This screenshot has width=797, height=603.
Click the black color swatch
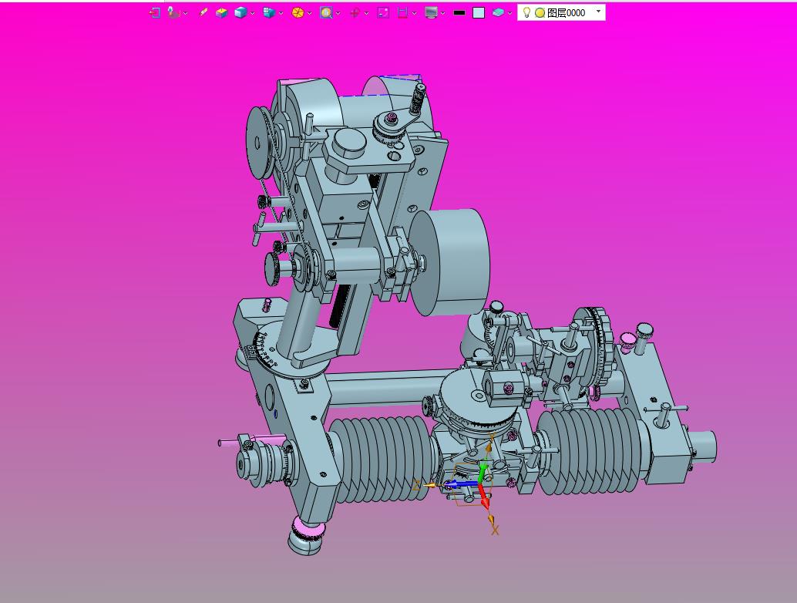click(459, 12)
* * *
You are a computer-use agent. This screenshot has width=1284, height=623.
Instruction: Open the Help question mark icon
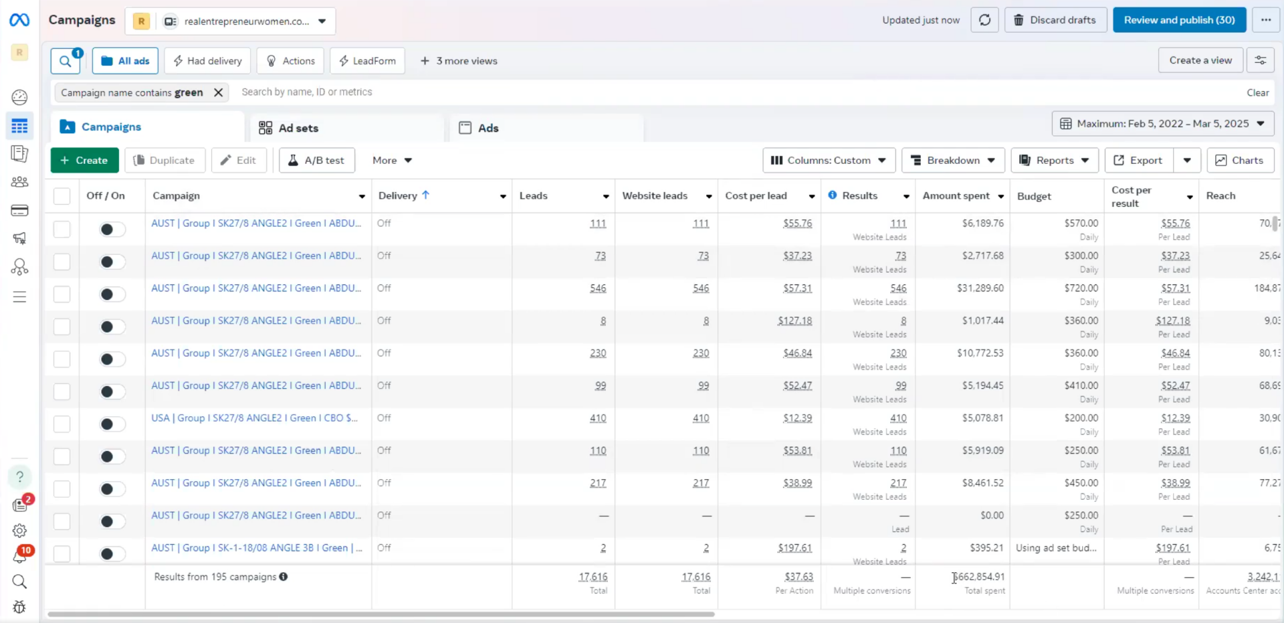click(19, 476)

### [Exercise requirements]
Go through the entries and return each line where the word "screenshot" appears.

### [The answer]
This screenshot has width=797, height=603.
You are a computer-use agent. This screenshot has width=1284, height=623.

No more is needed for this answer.